**ACTIVITY**
From the records, pick out and copy each line containing "computer".

Top of EXERCISE MATERIALS

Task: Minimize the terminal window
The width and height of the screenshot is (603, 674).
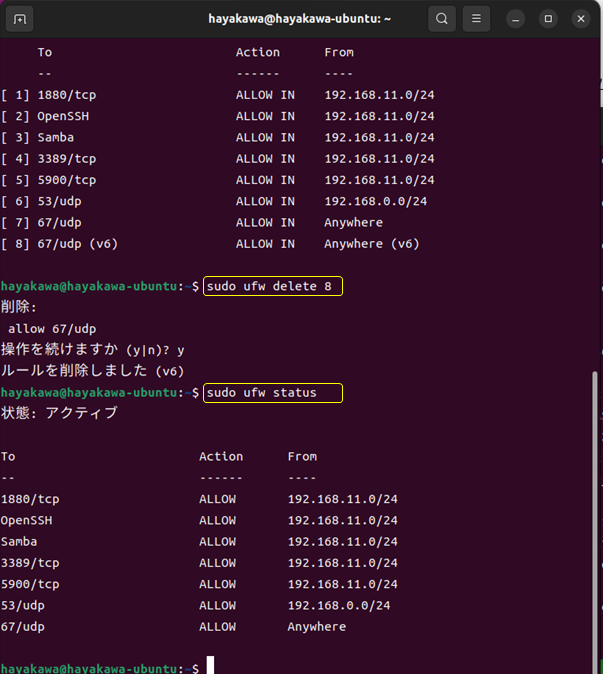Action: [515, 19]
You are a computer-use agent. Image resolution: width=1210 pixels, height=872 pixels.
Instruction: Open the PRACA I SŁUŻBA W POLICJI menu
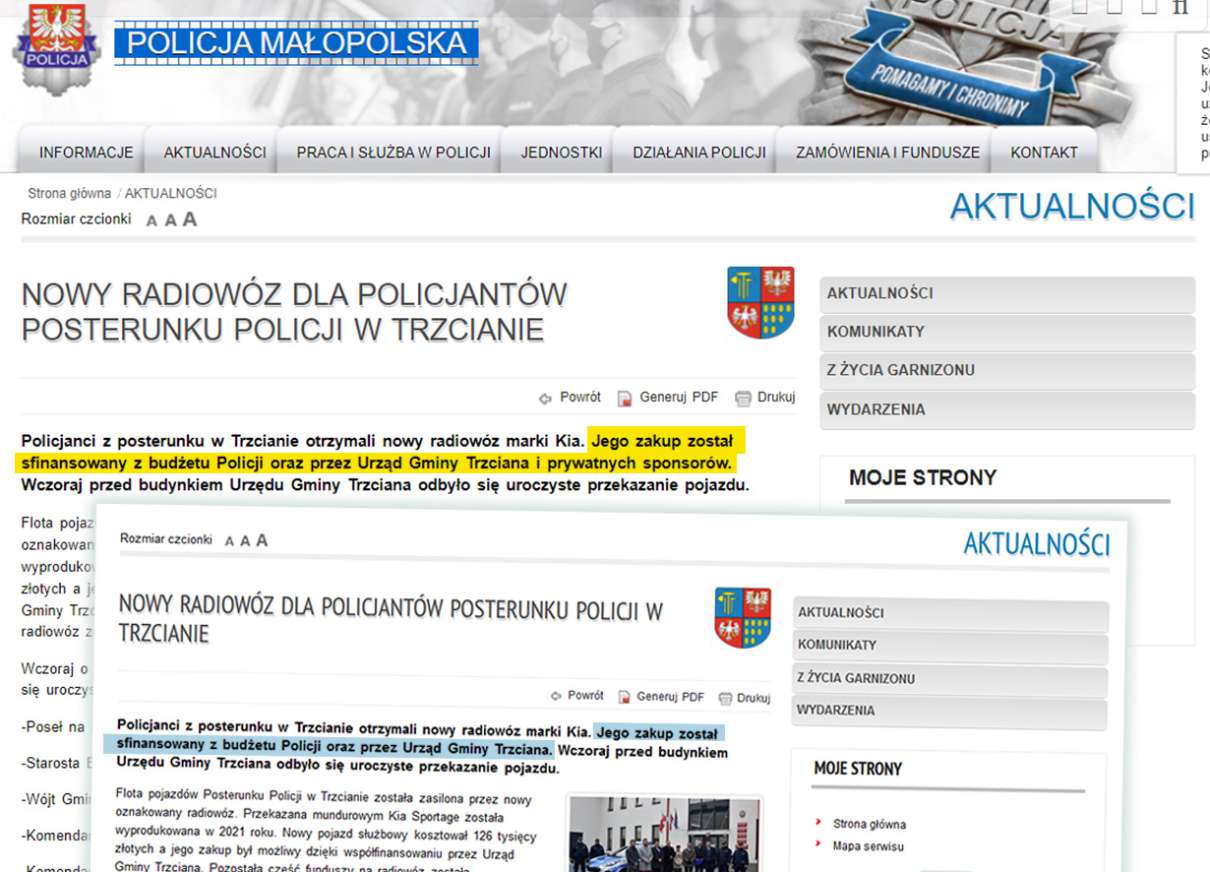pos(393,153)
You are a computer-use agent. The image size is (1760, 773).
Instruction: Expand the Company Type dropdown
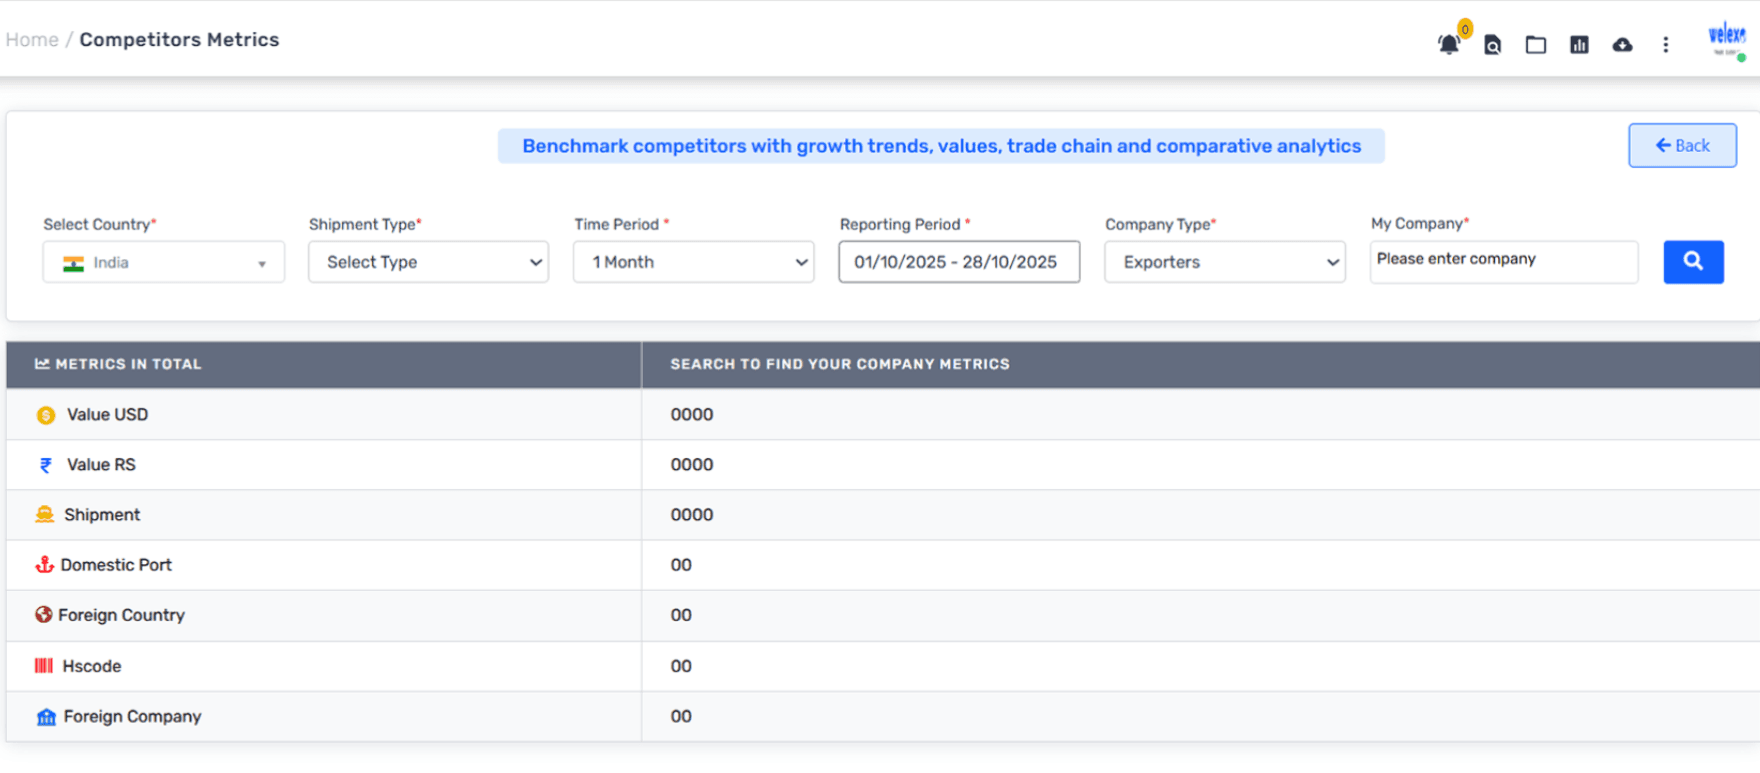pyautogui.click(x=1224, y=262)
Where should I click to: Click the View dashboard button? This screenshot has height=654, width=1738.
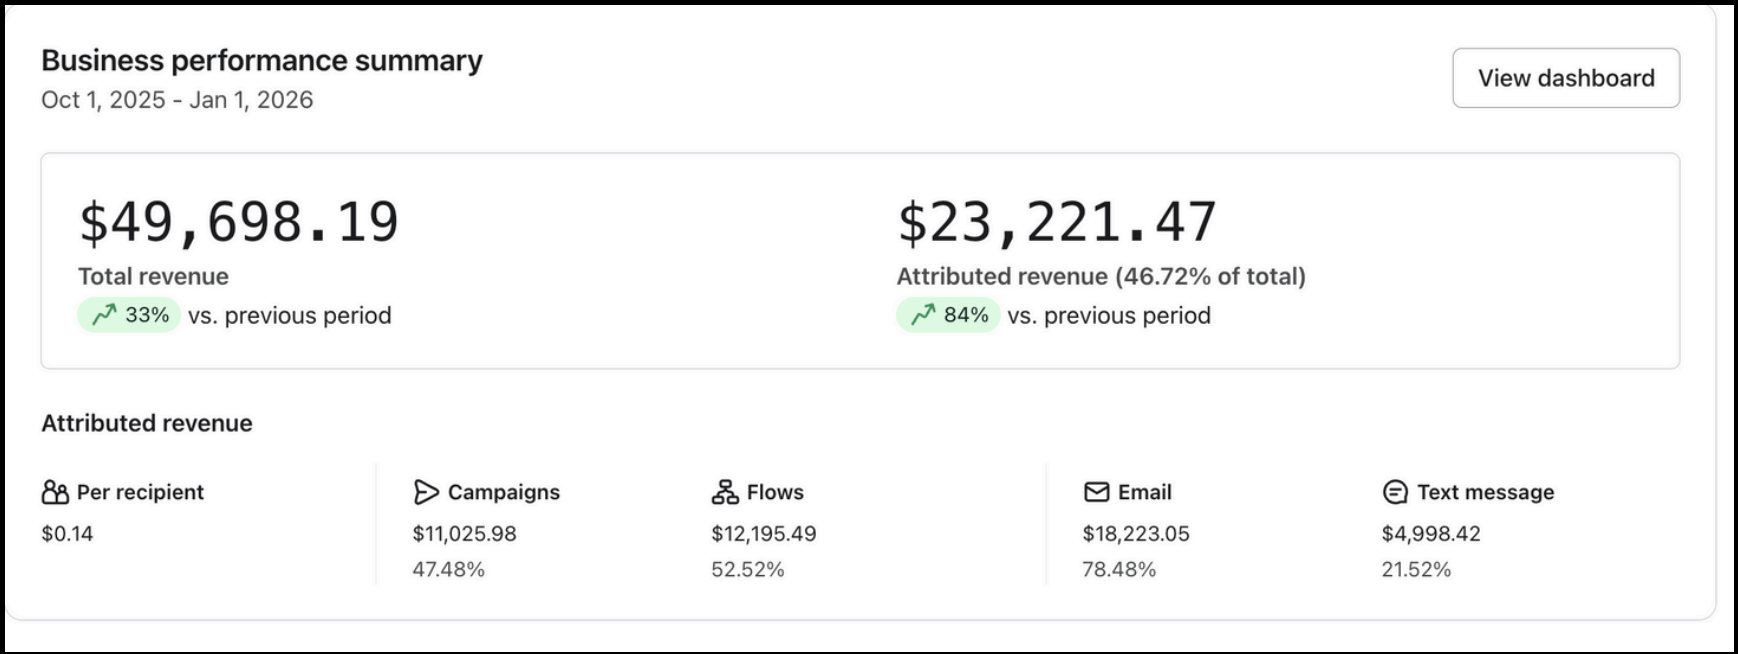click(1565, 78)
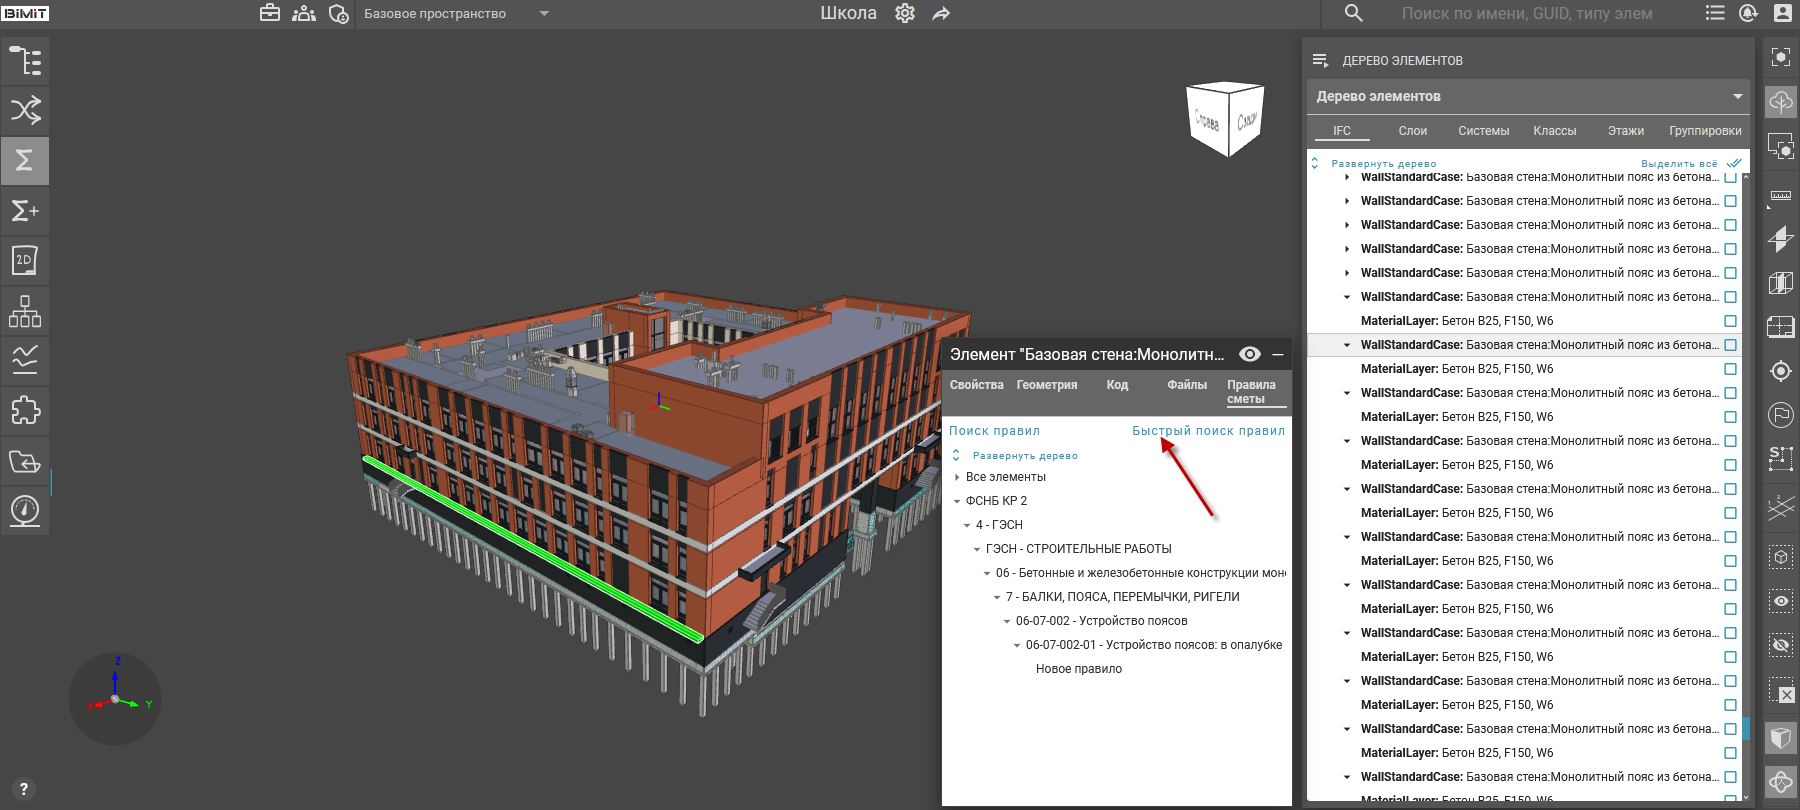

Bottom of EXERCISE MATERIALS

**EXERCISE OUTPUT**
You are a computer-use agent. Image resolution: width=1210 pixels, height=872 pixels.
You are a computer-use agent. The image size is (1760, 773).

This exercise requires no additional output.